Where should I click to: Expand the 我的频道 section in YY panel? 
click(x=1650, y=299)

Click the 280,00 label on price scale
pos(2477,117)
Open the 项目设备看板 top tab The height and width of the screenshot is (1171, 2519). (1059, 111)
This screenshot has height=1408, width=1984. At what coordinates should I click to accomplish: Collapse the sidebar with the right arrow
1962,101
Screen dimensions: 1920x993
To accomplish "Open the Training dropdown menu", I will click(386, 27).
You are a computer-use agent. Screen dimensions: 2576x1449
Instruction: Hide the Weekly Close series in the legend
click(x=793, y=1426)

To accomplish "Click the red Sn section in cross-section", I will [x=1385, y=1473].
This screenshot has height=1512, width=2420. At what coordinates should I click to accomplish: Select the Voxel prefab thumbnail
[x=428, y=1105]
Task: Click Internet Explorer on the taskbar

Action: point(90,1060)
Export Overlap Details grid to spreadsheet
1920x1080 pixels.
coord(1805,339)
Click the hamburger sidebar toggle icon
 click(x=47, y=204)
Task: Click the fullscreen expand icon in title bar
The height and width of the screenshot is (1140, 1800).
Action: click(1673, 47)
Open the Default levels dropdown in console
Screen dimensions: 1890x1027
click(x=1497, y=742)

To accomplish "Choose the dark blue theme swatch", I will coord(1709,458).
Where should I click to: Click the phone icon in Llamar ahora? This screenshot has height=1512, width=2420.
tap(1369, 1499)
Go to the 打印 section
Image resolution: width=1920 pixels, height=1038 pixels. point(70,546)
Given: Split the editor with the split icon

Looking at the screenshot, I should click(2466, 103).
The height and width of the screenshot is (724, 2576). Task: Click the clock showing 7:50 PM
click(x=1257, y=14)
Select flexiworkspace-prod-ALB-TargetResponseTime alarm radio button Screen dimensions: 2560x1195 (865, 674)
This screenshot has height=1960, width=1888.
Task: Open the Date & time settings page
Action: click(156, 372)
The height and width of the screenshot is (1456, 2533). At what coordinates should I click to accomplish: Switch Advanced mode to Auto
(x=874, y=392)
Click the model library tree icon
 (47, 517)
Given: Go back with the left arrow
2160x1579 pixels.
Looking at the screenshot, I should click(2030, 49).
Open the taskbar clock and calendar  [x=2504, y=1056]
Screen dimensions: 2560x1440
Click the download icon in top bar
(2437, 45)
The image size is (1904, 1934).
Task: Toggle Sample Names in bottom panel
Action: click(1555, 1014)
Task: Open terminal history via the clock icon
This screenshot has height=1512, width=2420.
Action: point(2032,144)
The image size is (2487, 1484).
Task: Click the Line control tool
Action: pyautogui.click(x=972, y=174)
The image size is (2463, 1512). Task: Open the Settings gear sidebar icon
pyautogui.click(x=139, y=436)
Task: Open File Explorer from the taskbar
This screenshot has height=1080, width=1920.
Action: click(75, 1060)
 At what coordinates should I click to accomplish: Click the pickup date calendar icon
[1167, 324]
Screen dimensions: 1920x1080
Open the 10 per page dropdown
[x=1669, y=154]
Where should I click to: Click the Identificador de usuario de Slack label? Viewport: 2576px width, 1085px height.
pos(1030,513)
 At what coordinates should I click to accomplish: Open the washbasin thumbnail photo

* Problem *
The lines above that hold the word "will" should be found and copied out.

* Answer to this task *
To accomplish "Open the Training dropdown menu", I will click(386, 27).
To accomplish "Click the red Sn section in cross-section", I will [x=1385, y=1473].
To accomplish "Choose the dark blue theme swatch", I will coord(1709,458).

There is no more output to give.